▸ **YOUR GOAL**: From the passage on narcissists below, copy the part that opens with the words "And ‘cannibal’ is" and closes with "finger on it.".
--- SELECTED PASSAGE ---
It’s a kind of gut instinct or intuition, feeling of all pervasive discomfort, almost a menace or an ambient threat, which cannot be reduced to words, cannot be analyzed and cannot be understood.

So we tend to deny or to ignore these toxins, these harbingers, these red alerts.

The uncanny valley reaction signifies that something is off key, off color.

The narcissist is perceived as an imitation or a simulation of a human being, but not a very good one actually. It’s as if the narcissist were half baked or not full fledged or in the process of manufacturing.

The narcissist is a glitchy, buggy person, so to speak.

And ‘cannibal’ is a term borrowed from robotics, coined in 1970 by Masahiro Mori, the Japanese roboticist.

He said that people are likely to react to humanoids, robots who mimic humans or robots which resemble humans.

He said that people are likely to react to near human robots with extreme unease and precisely because these robots are such good imitations and such good simulations of humans.

We have this in us. We have this kind of device or mechanism that alerts us to faking, to forgery, to erzatz, rather than echt.

When we come across a narcissist, it’s as if the narcissist is an attempt to recreate or constitute a human being with a variety of raw materials that fit ill together.

The narcissist’s behaviors, the narcissist’s pattern of speech, the narcissist’s body language, they’re stilted, they’re stunted, they’re wrong somehow. We can’t put our finger on it, our collective finger on it.

And this even adds this inability to say what’s wrong, to tell what’s wrong. It adds to our innate discomfort and wish to kind of evade or avoid the narcissist, if at all possible.

Now in many situations we deny or repress or bury the uncanny valley reaction because we are lonely and we’re looking for a partner or because the narcissist bribes us somehow with promises of flourishing business and prosperity and wealth and money, get rich quick schemes or scams. Whatever the reason may be, we are motivated to ignore our gut instinct and intuition to our ultimate detriment.

Never do.

But what happens when an overt narcissist comes across another overt narcissist?

Irritation. Irritation in instant one-upmanship, instant competition and better than you and wiser than you, more educated, more well-traveled, more well-rounded, more anything. It’s like two children, my father is bigger or better or stronger than your father, mine is bigger than yours. Let’s not go into details. It’s very immature, very infantile and it’s accompanied with a lot of ego-dystonia and a lot of, as I said, annoyance.

And so they grate on each other to overt narcissist, piss each other off almost instantly.

By the way, it’s one hell of a way to find out if someone is a narcissist. Simply introduce him or her to another narcissist and sit back and enjoy the show, enjoy the fireworks.


When an overt narcissist comes across a covert narcissist, the overt narcissist perceives the covert narcissist as a supreme, unadulterated, pure and perfect source of narcissistic supply.

The overt narcissist becomes addicted to the covert narcissist. And the covert narcissist, in a Machiavellian manipulative way, provides this endless stream of narcissistic supply in order to captivate the overt narcissist and render the overt narcissist an extension of the covert narcissist.

It’s very ironic because overt narcissists tend to become gullible, naive, susceptible and vulnerable in the presence of covert narcissists.
--- INFORMATION ---
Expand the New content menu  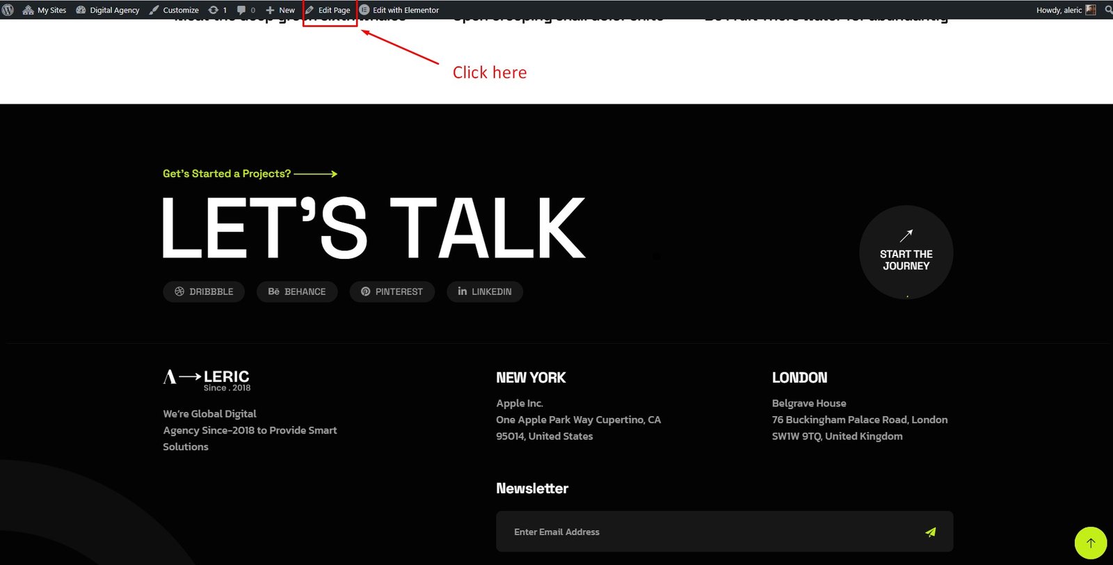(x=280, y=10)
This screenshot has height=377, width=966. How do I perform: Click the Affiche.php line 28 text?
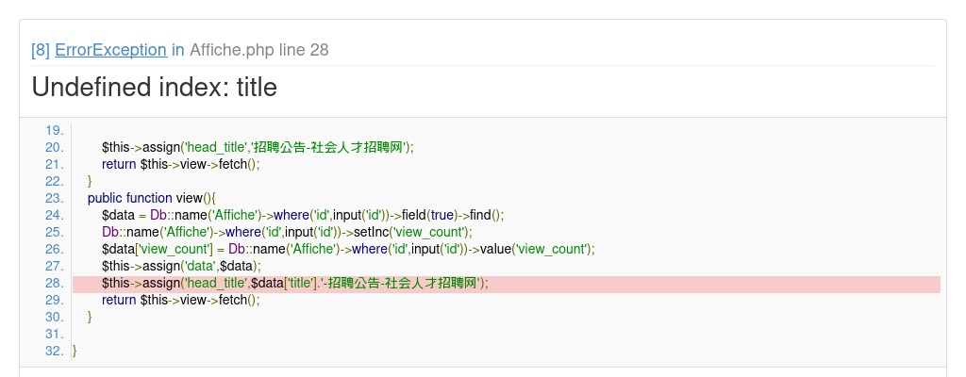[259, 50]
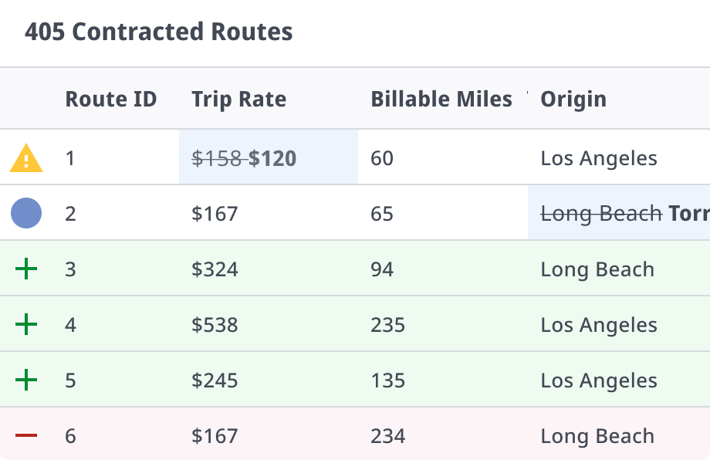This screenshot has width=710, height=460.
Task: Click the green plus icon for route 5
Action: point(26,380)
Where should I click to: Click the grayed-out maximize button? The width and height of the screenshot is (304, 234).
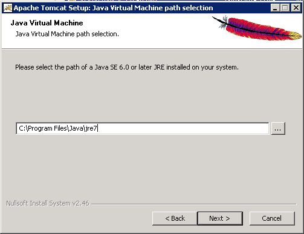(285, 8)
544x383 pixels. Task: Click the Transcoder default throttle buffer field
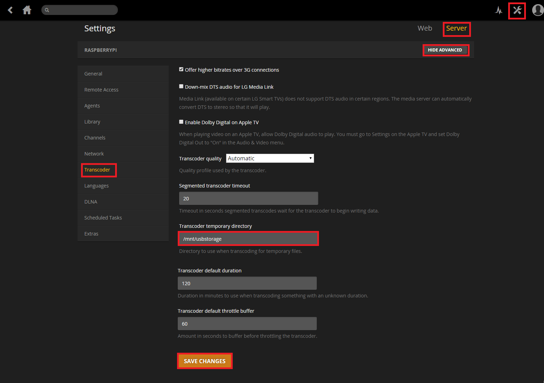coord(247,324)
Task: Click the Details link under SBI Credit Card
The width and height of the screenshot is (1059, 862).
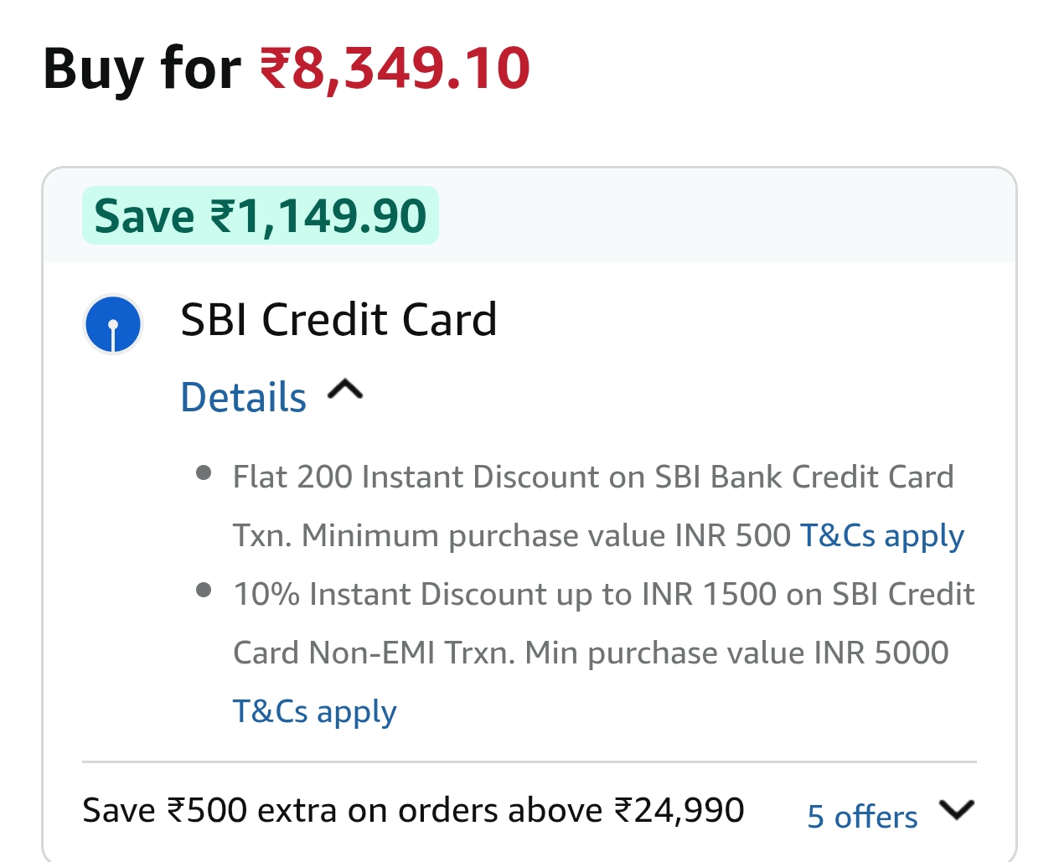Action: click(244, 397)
---
▸ **SOLUTION TO THIS PROBLEM**:
And ‘cannibal’ is a term borrowed from robotics, coined in 1970 by Masahiro Mori, the Japanese roboticist.

He said that people are likely to react to humanoids, robots who mimic humans or robots which resemble humans.

He said that people are likely to react to near human robots with extreme unease and precisely because these robots are such good imitations and such good simulations of humans.

We have this in us. We have this kind of device or mechanism that alerts us to faking, to forgery, to erzatz, rather than echt.

When we come across a narcissist, it’s as if the narcissist is an attempt to recreate or constitute a human being with a variety of raw materials that fit ill together.

The narcissist’s behaviors, the narcissist’s pattern of speech, the narcissist’s body language, they’re stilted, they’re stunted, they’re wrong somehow. We can’t put our finger on it, our collective finger on it.